─── Exercise passage ───

David Petraeus famously asked about Iraq, “Tell me how this ends?” In this year of taking stock of America’s wars in Iraq and Afghanistan and weighing the record of the global war on terror, the retired general’s question is more pertinent than ever. Last summer, President Obama announced his plan for removing U.S. forces from Afghanistan, establishing a timetable that is to conclude in 2014. In so doing he displayed the clearest difference in national security policy between his administration and that of his predecessor: over when, and how, to bring American troops home from the battlegrounds where they were sent to fight in the wake of 9/11.

President George W. Bush was emphatic from the beginning that troop levels would be established by commanders on the ground, “not by artificial timetables set by politicians in Washington.” In fact, four years ago, using only the second veto of his administration, he vetoed legislation establishing a timetable to withdraw from Iraq. Bush administration strategy was based on the belief that societies in transition need to be supported for as long as it takes their governments and security forces to become capable of doing the work that U.S. military forces were performing. Only in the context of confidence about American commitment, it was believed, would factions that were fearful and divided from decades of authoritarian rule or civil discord come together.

─── Data ───

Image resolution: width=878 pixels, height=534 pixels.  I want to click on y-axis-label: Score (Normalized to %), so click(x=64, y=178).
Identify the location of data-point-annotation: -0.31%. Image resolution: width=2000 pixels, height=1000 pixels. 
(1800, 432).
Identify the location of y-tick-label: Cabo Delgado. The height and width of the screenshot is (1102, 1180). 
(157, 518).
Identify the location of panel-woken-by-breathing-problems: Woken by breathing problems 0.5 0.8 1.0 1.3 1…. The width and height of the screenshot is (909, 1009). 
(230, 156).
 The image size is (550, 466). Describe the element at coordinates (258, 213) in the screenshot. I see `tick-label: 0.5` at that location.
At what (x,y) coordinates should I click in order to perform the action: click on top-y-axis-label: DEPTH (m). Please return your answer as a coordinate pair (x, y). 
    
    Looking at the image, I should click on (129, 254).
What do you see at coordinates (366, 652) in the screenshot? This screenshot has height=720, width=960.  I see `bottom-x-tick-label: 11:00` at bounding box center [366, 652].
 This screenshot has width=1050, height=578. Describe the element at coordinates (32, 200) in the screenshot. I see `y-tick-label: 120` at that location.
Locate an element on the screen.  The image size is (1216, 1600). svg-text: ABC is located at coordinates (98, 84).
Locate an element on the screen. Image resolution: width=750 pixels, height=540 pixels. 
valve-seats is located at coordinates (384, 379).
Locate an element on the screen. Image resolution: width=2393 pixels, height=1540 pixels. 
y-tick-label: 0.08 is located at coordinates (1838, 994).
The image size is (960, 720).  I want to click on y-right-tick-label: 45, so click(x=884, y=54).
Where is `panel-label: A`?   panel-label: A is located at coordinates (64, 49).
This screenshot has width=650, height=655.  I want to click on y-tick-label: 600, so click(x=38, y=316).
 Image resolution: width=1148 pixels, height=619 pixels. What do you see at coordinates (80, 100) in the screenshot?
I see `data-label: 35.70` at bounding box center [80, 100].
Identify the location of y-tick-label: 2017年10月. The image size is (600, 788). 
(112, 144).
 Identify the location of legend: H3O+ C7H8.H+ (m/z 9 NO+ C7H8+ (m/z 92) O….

───

Work instructions —
1. According to the passage on war withdrawal timetables, in what year is President Obama's timetable for removing U.S. forces from Afghanistan to conclude?
2. Resume the passage on war withdrawal timetables from the point at which it stops.
The lines are separate material from the passage on war withdrawal timetables.

Numbered answers —
1. 2014

2.
By contrast, Obama administration strategy flows from the premise that societies in transition need deadlines to spur progress—that the American drawdown will force them to take responsibility for their governance and security. Sensible enough in the abstract, but what the Bush administration understood that the Obama administration seems not to is that threatening fragile governments with abandonment does not produce an environment conducive to brave political choices. It has not in Iraq, where Prime Minister Nuri al-Maliki chose to hedge his bets by forming a government with the virulently anti-American Sadrist party. And it has not in Afghanistan, where President Hamid Karzai is blaming the United States for the incapacity of his government.

Nor does a fixed timeline encourage allies and enemies to trust American commitments or give them incentives to follow our guidance. The Pakistani government’s current touchstone for thinking about its relationship with the United States was established in 1998 when Washington cut off aid after Pakistan’s nuclear test. While understandable in the context of seeking to penalize nuclear proliferation, cutting ties to Pakistan had significant unintended consequences, including producing a generation of Pakistani military officers who have little knowledge of or support for American concerns. Our single-minded focus on nonproliferation failed to encompass the range of other issues on which we might need Pakistan’s help.

We need to put our wars on a solid footing and draw them to a responsible close. We must give the military time to dominate the security environment.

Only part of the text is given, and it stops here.